§ **INPUT MATERIAL**:
● ● ● ● ● ● ●
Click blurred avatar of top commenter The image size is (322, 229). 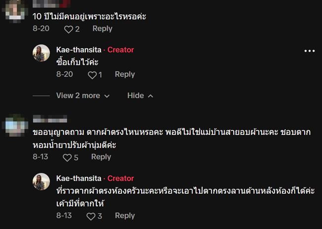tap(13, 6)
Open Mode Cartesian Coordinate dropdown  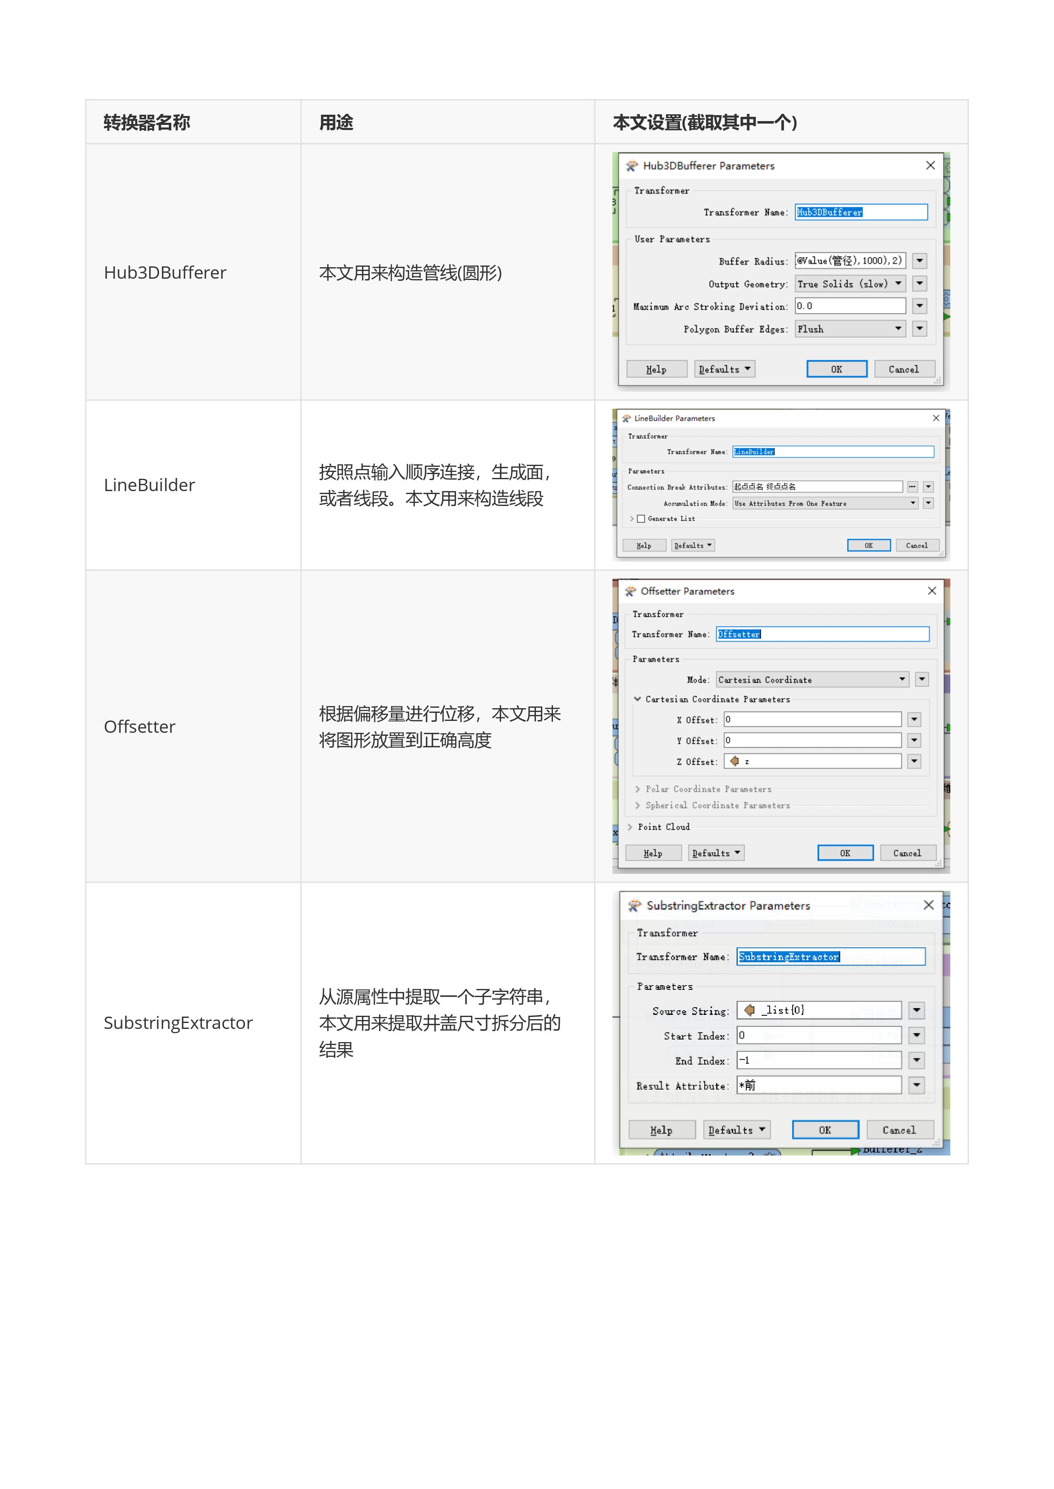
● ● ● ● ● ● ●
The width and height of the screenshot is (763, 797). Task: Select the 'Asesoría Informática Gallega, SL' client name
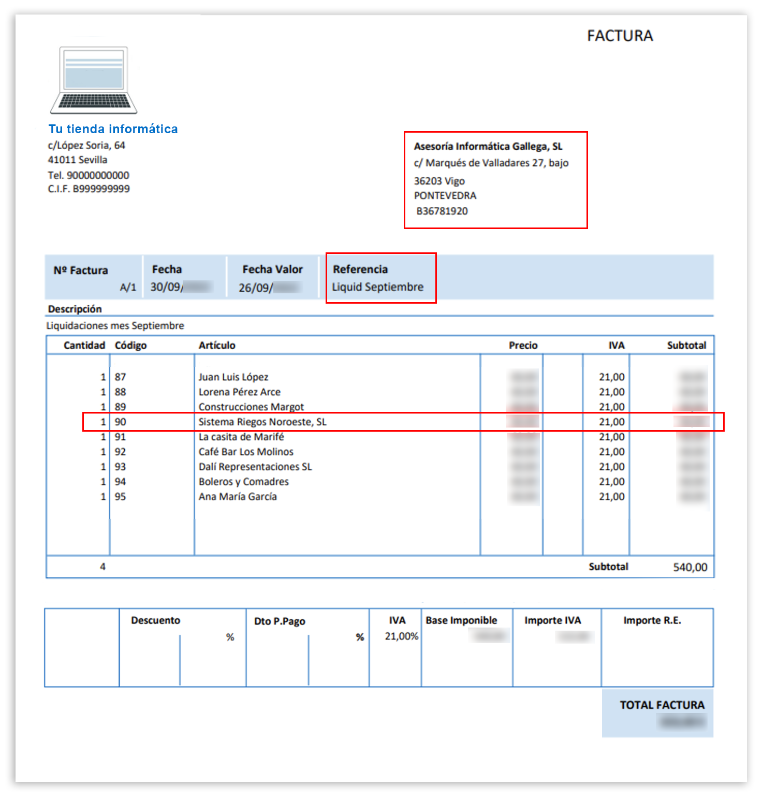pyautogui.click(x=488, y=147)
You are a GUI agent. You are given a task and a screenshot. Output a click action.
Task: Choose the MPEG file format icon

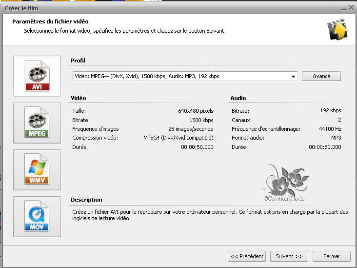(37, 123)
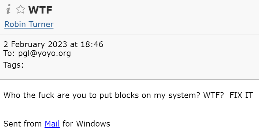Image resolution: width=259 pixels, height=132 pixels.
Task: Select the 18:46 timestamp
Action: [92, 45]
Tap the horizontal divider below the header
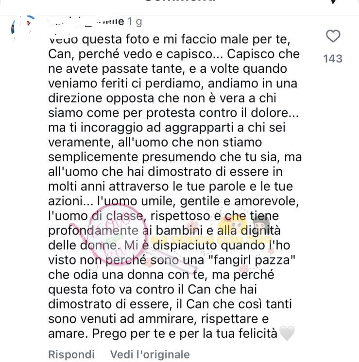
● ● ● ● ● ● ●
Could you render the lines between the ones holding "You are a GUI" and "Tap the horizontal divider below the header", inclusive, as a JSON list of strings, one per line, with blank lines and the pictures left out?

[
  "You are a GUI agent. You are given a task and a screenshot. Output a click action.",
  "Task: Choose the MPEG file format icon",
  "(37, 123)",
  "Image resolution: width=259 pixels, height=132 pixels.",
  "Task: Select the 18:46 timestamp",
  "Action: [92, 45]",
  "Tap the horizontal divider below the header"
]